Shiradi is a village on the Mangaluru to Bengaluru section of National Highway 75. The village is situated in Puttur taluk of Dakshina Kannada district. The nearest town is Nelliyadi which is at a distance of approximately 15 km.

== Geography ==
The Shiradi Ghats, a section of the Western Ghats near Shiradi, are popular destinations for trekking.
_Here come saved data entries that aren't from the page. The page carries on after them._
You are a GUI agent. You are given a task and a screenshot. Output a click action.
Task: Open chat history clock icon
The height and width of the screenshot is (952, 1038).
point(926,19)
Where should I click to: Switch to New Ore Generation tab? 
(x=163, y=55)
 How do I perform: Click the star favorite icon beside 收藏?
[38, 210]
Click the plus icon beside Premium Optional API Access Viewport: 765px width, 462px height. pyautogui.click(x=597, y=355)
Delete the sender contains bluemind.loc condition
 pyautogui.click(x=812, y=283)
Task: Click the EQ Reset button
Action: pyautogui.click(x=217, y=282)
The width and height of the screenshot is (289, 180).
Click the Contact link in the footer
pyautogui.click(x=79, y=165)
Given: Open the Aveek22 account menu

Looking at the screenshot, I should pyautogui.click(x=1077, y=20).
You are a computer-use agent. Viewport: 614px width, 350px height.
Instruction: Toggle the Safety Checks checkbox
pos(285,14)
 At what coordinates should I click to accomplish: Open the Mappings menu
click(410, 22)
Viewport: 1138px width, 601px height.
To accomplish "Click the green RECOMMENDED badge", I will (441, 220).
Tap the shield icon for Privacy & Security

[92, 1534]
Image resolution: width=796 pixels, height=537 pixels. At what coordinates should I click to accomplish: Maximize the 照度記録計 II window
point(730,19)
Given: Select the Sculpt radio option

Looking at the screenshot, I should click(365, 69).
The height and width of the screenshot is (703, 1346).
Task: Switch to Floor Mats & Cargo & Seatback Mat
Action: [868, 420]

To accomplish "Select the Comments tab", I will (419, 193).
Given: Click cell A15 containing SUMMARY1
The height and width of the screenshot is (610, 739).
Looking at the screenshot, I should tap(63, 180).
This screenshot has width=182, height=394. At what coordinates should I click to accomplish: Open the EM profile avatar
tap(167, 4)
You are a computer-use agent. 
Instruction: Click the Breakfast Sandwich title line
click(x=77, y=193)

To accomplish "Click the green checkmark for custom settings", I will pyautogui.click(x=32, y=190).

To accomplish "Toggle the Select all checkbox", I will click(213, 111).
The Shiradi Ghats are situated in an ecologically sensitive region. The area has undergone environmental degradation due to deforestation and the submergence of rainforest areas, largely associated with hydroelectric project development. These activities have drawn criticism from environmental organisations. In December 2009, a lone elephant was sighted crossing the National Highway in the region.

== Transportation ==
The National Highway 75 runs through Shiradi. It has been reported to be in poor condition. It was previously upgraded by the National Highways Authority of India at a cost of ₹260 million.

In 2012, the Government of Karnataka got assistance from the Japan International Cooperation Agency (JICA) to construct a tunnel bypass through the Shiradi Ghats. The state government subsequently allocated funds to maintain road accessibility during the monsoon season.